Bomi poinformowało, że w dniach 12 marca - 3 kwietnia złożonych zostało 2936 zapisów podstawowych na ponad 10,6 mln akcji oraz 495 zapisów dodatkowych obejmujących ponad 45,9 mln walorów. Inwestorzy wpłacili aż 52 mln zł. Tymczasem spółka wyemitowała zaledwie 11,25 mln akcji, co odpowiada maksymalnej wartości emisji w wysokości 10,35 mln zł.
- Złożone zapisy dodatkowe opiewają na liczbę akcji przewyższającą liczbę akcji serii P oferowanych do objęcia w ramach zapisów dodatkowych. Jest to jednoznaczne z koniecznością dokonania, w ramach przydziału akcji, alokacji akcji i redukcji zapisów dodatkowych – poinformowało Bomi.

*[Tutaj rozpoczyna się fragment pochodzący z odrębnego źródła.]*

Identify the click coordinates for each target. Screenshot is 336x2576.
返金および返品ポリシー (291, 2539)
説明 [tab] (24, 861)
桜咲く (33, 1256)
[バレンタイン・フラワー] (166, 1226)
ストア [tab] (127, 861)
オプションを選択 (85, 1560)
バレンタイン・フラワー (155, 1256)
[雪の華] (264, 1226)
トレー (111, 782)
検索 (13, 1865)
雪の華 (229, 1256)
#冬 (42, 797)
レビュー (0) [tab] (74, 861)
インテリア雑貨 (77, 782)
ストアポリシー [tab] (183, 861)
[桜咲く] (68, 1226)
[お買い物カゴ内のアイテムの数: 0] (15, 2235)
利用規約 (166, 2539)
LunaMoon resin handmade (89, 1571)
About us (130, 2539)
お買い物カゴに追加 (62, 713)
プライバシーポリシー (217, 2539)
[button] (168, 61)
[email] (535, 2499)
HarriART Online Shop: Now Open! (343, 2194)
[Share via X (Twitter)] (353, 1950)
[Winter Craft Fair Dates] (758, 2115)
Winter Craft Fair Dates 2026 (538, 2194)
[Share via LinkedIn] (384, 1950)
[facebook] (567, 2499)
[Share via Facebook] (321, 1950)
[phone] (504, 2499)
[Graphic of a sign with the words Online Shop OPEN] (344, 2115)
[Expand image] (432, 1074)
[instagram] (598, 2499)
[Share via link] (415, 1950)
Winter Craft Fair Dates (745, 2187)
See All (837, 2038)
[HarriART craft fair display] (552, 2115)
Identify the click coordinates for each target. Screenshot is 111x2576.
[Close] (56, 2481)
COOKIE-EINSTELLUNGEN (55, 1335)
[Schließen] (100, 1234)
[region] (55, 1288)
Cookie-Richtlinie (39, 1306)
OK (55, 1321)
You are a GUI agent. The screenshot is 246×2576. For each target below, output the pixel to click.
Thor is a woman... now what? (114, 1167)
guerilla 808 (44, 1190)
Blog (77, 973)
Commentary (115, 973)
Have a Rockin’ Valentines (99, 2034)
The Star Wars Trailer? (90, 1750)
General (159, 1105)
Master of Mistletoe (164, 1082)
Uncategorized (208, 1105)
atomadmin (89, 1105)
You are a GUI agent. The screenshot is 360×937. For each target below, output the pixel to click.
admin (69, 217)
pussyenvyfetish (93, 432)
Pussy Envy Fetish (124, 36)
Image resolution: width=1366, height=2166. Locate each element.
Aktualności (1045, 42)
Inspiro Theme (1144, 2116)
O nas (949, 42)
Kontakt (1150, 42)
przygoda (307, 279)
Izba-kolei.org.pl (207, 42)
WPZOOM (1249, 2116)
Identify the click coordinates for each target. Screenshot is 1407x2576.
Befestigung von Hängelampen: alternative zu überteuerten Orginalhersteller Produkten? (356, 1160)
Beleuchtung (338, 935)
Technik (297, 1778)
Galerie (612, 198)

Przydział akcji ma nastąpić najpóźniej 17 kwietnia.
Była to emisja z prawem poboru. Cena emisyjna wynosiła 0,92 zł. Dziś kurs Bomi rośnie o 1,2 proc. do 1,67 zł.
Nowe akcje wejdą do obrotu dopiero za kilka miesięcy (do pół roku) licząc od zamknięcia emisji.